Les ministres ont, en parallèle, pointé le faible taux de recouvrement de la contribution égalitaire et des versements liés à la Taxe communautaire d’intégration. L’apurement rapide des arriérés est présenté non comme une contrainte comptable, mais comme un impératif de sécurité collective : chaque retard fragilise la chaîne de veille et de réponse, qu’il s’agisse de cyber-intrusions dans les tours de contrôle ou d’infractions sur les pistes.
Renforcement des compétences techniques nationales
Le plan triennal de formation 2026-2028 approuvé par le Comité élargit le spectre des compétences couvertes. Les États bénéficieront de modules sur le Programme national de sécurité (PNS), la gestion des risques liés au carburant aviation, ainsi que sur la légistique aéronautique. Les juristes d’État-major seront associés afin de garantir la cohérence entre cadres réglementaires civils et règles d’engagement militaires, enjeu crucial dans les missions de sécurité intérieure.
Par ailleurs, la révision de l’organigramme de l’Agence et la nomination du Congolais M. Leyami Gastel Aimard à la direction de l’Administration et des Finances signalent une volonté de professionnalisation accrue. La mise en place d’indicateurs de performance rapprochera l’ASSA-AC des standards des organisations de sûreté, en facilitant l’évaluation indépendante par les partenaires techniques et les bailleurs de la défense, notamment l’Union européenne et l’OACI.
Impacts stratégiques pour les forces de défense
La coordination régionale de la surveillance aérienne confère aux forces armées un avantage décisif dans la lutte contre les flux illicites traversant les frontières poreuses de la zone CEMAC. Un ciel sécurisé réduit les risques d’interférences entre vols civils et opérations militaires, tout en renforçant la crédibilité des plateformes de projection, de Pointe-Noire à Douala.

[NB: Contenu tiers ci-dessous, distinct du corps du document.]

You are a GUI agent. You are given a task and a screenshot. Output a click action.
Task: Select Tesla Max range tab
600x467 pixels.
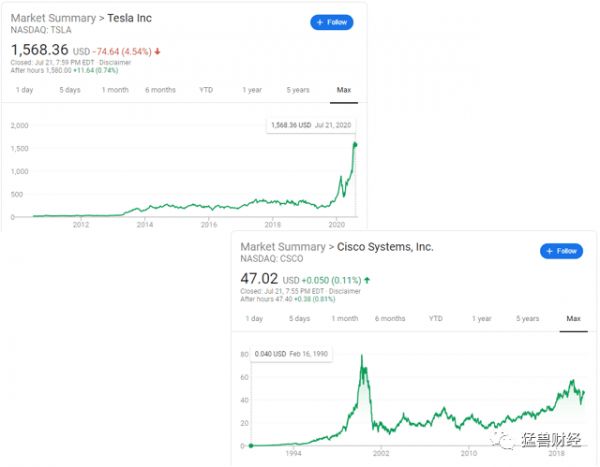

À terme, la normalisation des procédures et la constitution d’une base de données partagée sur les aéronefs autorisés faciliteront les exercices conjoints et la mutualisation des moyens ISR. « Le parapluie réglementaire précède toujours le parapluie opérationnel », a résumé un officier supérieur congolais présent en marge de la réunion. L’adoption du plan 2026 de l’ASSA-AC s’inscrit ainsi dans la vision présidentielle d’un Congo moteur de la stabilité régionale, démontrant que la politique de ciel ouvert peut devenir un pilier de la défense intégrée.